Analyst Firm Sees August-September as Key Period for Copper Stock Rebound, Strong Price Catalyst Likely in Q4

Stock News07:50

Current copper stocks are in a phase characterized by low price-to-earnings ratios, resilient earnings per share, and unrefuted commodity fundamentals. The market continues to value these stocks using the macro-driven valuation compression framework of the past decade, but the current metals and mining sector cycle is now being driven by earnings per share. The revaluation of copper sector profitability and resource value is not yet complete. The firm's analysis suggests August to September could be the primary window for a correction in oversold copper stocks, with the probability of a strong price increase catalyst rising around the fourth quarter. Investors are advised to focus on copper resource companies with high attributable copper production, significant cost advantages, earnings highly sensitive to copper prices, and currently low valuations. The main points of the analysis are as follows:

Pricing Model Shift: EPS Drives Copper Stock Valuation, PE Compression Amplifies Overselling

The recent pullback in copper stocks primarily stems from a valuation-side mispricing, with neither profitability nor commodity fundamentals confirming a downturn. Over the past decade, metals stocks were largely priced based on P/E ratios, with macro factors, interest rates, and risk appetite driving sector volatility. Since 2021, the profit base for resource companies has risen, shifting the copper sector into an EPS-driven stage. The current market, however, still trades based on the old cycle framework concerning rate hikes and risk appetite, compressing copper sector P/E ratios to historical lows. Yet, EPS projections remain higher than those for the end of 2025, creating a clear divergence between stock price declines and earnings trends.

Valuation Accuracy: Copper Stocks Already Price in Excessively Pessimistic Scenarios

Copper stocks have already priced in an overly pessimistic expectation of "peak copper prices + downward earnings revisions + continued valuation compression." Historical analysis shows that copper stocks can peak ahead of copper prices, but the typical lead time is around 40 to 100 days, with a median of about 80 days. Since the recent peak for copper stocks on January 29th, copper prices have not confirmed entry into a downward cycle, and neither commodity fundamentals nor earnings expectations have systematically weakened. The current decline in copper stocks appears closer to an equity market overreaction to macro concerns and risk appetite.

Timing the Correction: August-September as Primary Window, No Later Than Q4

The window for correcting this mispricing is expected to occur in August-September, and no later than the fourth quarter. Analysis of eight historical samples of oversold copper stocks shows the fastest recovery from a low point took 7 days, with a typical range of 36 to 55 days. Most corrections were completed within 1-2 months, with the slowest taking about 148 days. If copper prices maintain their high volatility or move to a higher plateau, market concerns over "peak prices and earnings downgrades" will gradually ease, establishing a foundation for copper stock valuation recovery.

Recovery Catalyst: This Cycle's Boost Likely from Strong Price Increases

The catalyst for this recovery cycle may come from strong price appreciation. Historically, rebounds following oversold conditions in copper stocks fall into three categories: risk appetite recovery, commodity price stabilization, and strong commodity price catalysts—with the latter offering the greatest upside potential. Current mine-side disruptions and insufficient capital expenditure constrain supply, while smelting and processing fees remain low, putting pressure on smelter profits and leading to sustained inventory drawdowns. If smelter inventories bottom out in Q4, potentially triggering involuntary production cuts, copper prices could break through their current high plateau. This would likely propel copper stocks from a phase of valuation repair into a共振 phase combining upward EPS revisions and P/E ratio recovery.

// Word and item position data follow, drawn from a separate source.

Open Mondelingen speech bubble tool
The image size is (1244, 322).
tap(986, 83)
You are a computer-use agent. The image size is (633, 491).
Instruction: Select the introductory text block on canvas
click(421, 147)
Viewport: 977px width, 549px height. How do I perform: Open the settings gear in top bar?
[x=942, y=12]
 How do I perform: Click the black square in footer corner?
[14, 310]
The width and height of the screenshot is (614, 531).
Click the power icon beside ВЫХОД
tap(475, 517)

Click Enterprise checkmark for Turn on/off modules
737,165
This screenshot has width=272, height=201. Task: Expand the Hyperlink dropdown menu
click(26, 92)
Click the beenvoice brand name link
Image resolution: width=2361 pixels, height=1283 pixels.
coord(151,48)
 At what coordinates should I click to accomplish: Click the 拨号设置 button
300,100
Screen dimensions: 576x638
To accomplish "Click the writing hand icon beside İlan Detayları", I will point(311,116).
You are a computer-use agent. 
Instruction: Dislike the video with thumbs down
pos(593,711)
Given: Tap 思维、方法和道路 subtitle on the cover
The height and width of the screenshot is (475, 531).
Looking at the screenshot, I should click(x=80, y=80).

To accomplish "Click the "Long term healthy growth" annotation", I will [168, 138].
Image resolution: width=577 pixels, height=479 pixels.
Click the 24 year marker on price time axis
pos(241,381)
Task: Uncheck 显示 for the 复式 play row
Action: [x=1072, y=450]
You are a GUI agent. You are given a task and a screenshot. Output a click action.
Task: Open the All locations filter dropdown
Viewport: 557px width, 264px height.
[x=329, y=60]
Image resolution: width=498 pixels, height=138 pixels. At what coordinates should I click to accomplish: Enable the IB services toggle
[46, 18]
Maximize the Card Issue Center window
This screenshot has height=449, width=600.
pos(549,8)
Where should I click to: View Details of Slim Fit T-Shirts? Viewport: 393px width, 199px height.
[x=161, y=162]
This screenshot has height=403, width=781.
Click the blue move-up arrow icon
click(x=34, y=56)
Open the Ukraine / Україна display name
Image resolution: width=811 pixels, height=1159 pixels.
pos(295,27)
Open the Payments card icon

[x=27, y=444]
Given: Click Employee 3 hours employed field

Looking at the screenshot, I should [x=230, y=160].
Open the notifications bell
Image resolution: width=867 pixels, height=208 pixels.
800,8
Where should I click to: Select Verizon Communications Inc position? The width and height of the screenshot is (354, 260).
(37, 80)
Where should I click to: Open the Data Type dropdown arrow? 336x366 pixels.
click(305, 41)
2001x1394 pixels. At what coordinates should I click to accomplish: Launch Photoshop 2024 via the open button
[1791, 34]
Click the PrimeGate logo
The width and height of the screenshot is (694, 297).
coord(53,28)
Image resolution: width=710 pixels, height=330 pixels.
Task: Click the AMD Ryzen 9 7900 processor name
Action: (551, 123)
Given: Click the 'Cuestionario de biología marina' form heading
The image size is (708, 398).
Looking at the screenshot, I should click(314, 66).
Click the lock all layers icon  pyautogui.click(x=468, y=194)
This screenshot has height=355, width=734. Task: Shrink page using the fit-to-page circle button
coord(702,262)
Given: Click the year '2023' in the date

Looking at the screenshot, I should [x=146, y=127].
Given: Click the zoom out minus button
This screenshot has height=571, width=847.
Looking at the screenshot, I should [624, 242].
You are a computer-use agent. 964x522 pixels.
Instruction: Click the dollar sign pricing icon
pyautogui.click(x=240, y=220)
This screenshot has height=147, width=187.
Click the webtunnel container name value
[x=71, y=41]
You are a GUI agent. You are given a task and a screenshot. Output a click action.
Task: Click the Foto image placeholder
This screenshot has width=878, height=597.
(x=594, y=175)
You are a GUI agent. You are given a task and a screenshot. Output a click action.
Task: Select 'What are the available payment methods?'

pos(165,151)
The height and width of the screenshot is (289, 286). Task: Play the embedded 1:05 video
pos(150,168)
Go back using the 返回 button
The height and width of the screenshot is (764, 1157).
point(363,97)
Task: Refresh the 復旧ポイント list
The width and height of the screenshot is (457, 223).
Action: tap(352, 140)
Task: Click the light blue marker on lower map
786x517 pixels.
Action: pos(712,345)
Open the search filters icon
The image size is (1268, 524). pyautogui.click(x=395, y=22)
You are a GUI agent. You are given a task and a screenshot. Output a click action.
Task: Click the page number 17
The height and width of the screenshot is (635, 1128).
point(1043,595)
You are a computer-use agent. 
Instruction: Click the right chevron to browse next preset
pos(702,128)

Risks include the Federal Reserve raising interest rates or tightening liquidity more than expected; global manufacturing demand falling short of expectations; a significant decline in copper prices; mine-side supply recovering faster than anticipated; smelter production cuts being less than expected; inventory drawdowns proceeding slower than forecast; and potential deviations between forecast assumptions and actual conditions.

Disclaimer: Investing carries risk. This is not financial advice. The above content should not be regarded as an offer, recommendation, or solicitation on acquiring or disposing of any financial products, any associated discussions, comments, or posts by author or other users should not be considered as such either. It is solely for general information purpose only, which does not consider your own investment objectives, financial situations or needs. TTM assumes no responsibility or warranty for the accuracy and completeness of the information, investors should do their own research and may seek professional advice before investing.